The journey through time at the house visits many of the horrors of aging, staring down the inevitability of death, and the film’s final act almost feels like Jake’s mind making one last grasp at trying to find any way to avoid said inevitability. Being John Malkovich was about living forever, Synecdoche, New York was about learning to die (among, well, everything), Antkind is, sort of, about what if you couldn’t die, and i’m thinking of ending things seems to be about how to die. The title starts as a question around the young woman’s relationship status, but by the end is about Jake’s own mortality. Is his choice to exit his life in a fever dream of adulation sad or a respite from living his life slipping through time; unaware of the decade, age or which Robert Zemeckis’ film he is watching?
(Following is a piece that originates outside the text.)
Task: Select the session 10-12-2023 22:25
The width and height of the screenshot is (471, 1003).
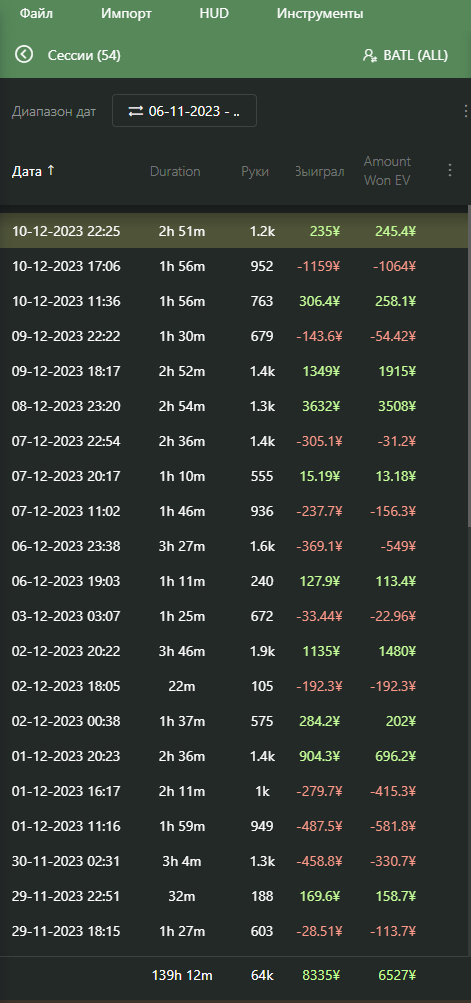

Kaufman’s Eternal Sunshine of the Spotless Mind deals with the pain associated with losing your memories of someone you loved and coupled with i’m thinking of ending things it feels like Kaufman might come down on the side of a respite from his perceived terror.
The ending remains a sly critique either way, at how pathetic it can look to become the sum of your pop culture parts. For someone that has created such unique pieces of art over the last twenty plus years, Kaufman doesn’t seem like someone that wants you to obsess over him. The disdain he has for B. in his book “Antkind”, a man made of nothing but references, could be applied to Jake as well. Jake lifts his own life’s finale from a Ron Howard film (one of the best jokes in the movie), how sad is that. The meta brilliance of it all is great too, as Kaufman mashes together Oklahoma and A Beautiful Mind to create the ending to his film, making it his (Kaufman’s) own, while shaking your head at Jake for doing the same. And props to Jesse Plemons, who plays the part perfectly so that we can apply all of this analysis upon him, consider Jake a bad person, but be able to watch him glare and grump his way through whatever this is in an entertaining way.
One last thing, what exactly is going on with that final shot, post credits. That is the car the young woman and young Jake arrived in, and the last person in it was the young woman, so why is the engine kicking on in the morning? Is the young woman real? Has she escaped? I really can’t wrap my head around this final little beat Kaufman gave us, but I hope the young woman was able to escape and have her own reality, somehow.
If you feel like you need to try and solve i’m thinking of ending things, stop. It’s an experience to be had, not figured out, and you’d be better served trying to understand how Kaufman’s film makes you feel rather than figuring out how it all happened. Kaufman is always operating a bit outside reality, so applying our reality’s logic to his work is futile. But, if you need to dig deeper into this film, dig into Kaufman’s previous work. Reid’s book seems to have been a starting place for Kaufman, a structure, but Kaufman has made the film his own.